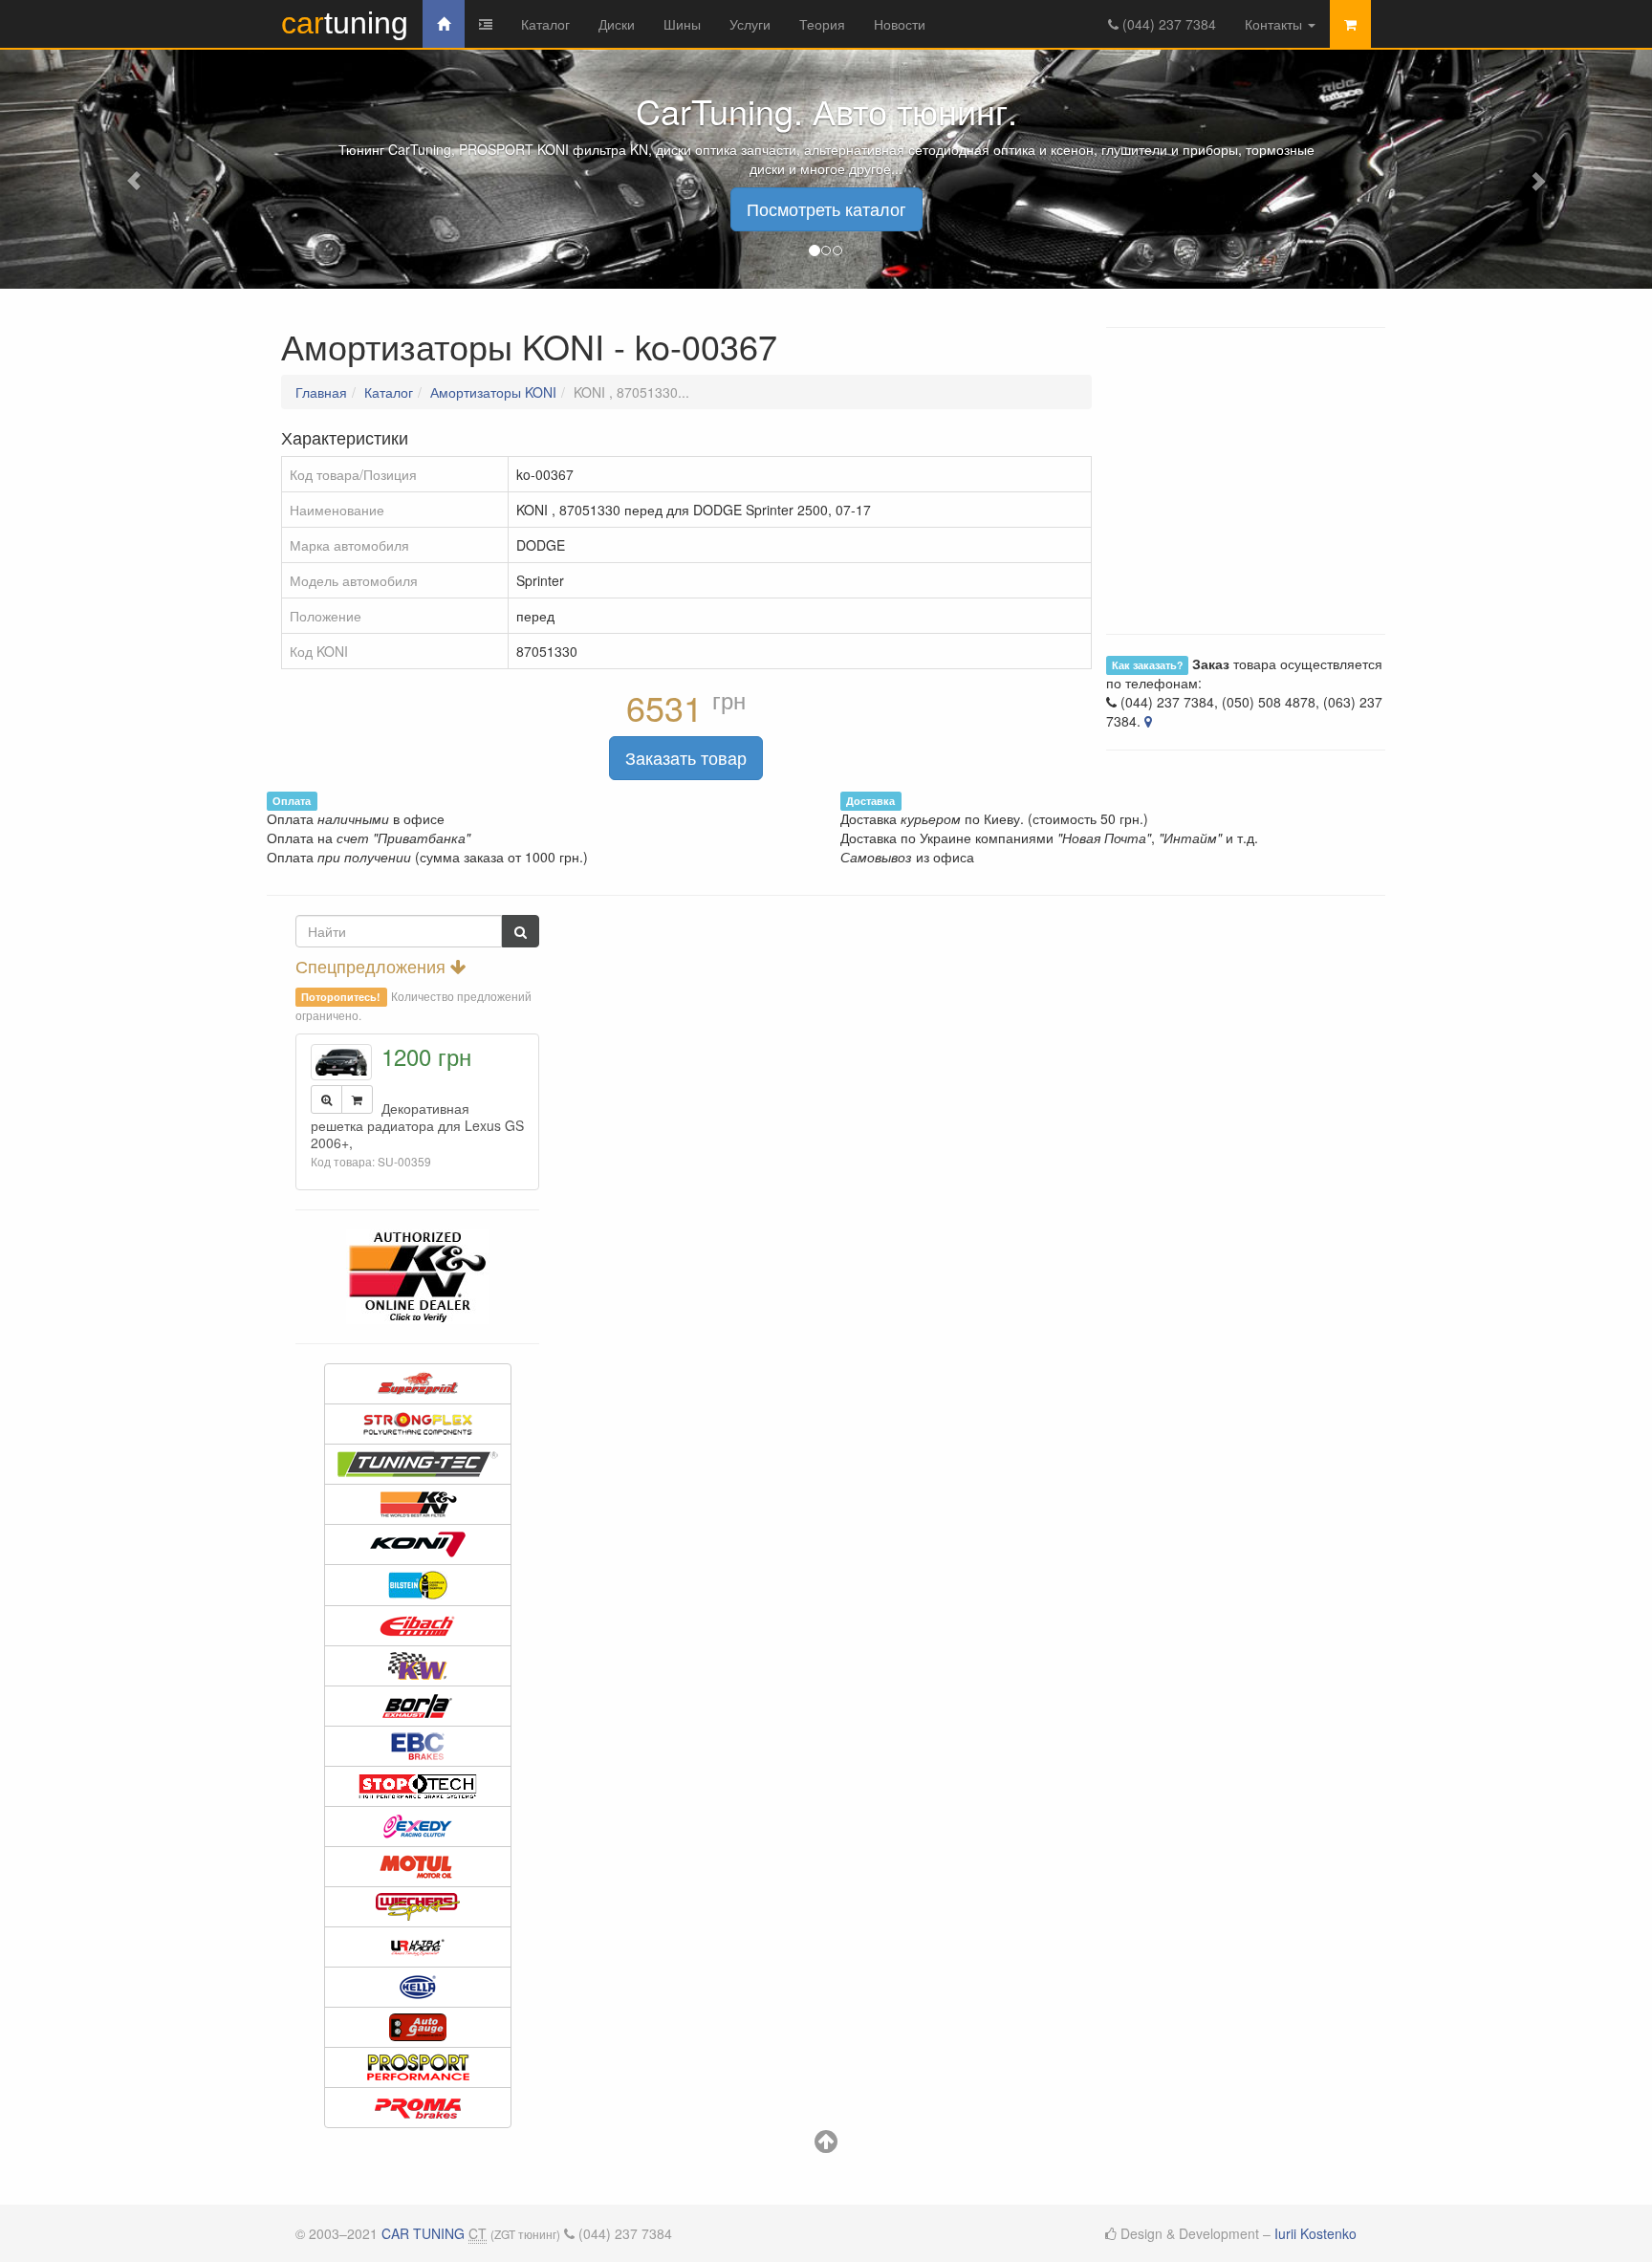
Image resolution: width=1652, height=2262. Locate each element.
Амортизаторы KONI (493, 392)
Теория (822, 23)
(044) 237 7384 (1167, 23)
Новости (899, 23)
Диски (616, 23)
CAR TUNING (423, 2233)
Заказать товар (686, 757)
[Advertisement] (826, 923)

• EXERCISE INSTRUCTIONS: Except for the pictures, copy the material above exactly.

• SOLVED EXERCISE:
Image resolution: width=1652, height=2262. Locate each element.
Амортизаторы KONI (493, 392)
Теория (822, 23)
(044) 237 7384 (1167, 23)
Новости (899, 23)
Диски (616, 23)
CAR TUNING (423, 2233)
Заказать товар (686, 757)
[Advertisement] (826, 923)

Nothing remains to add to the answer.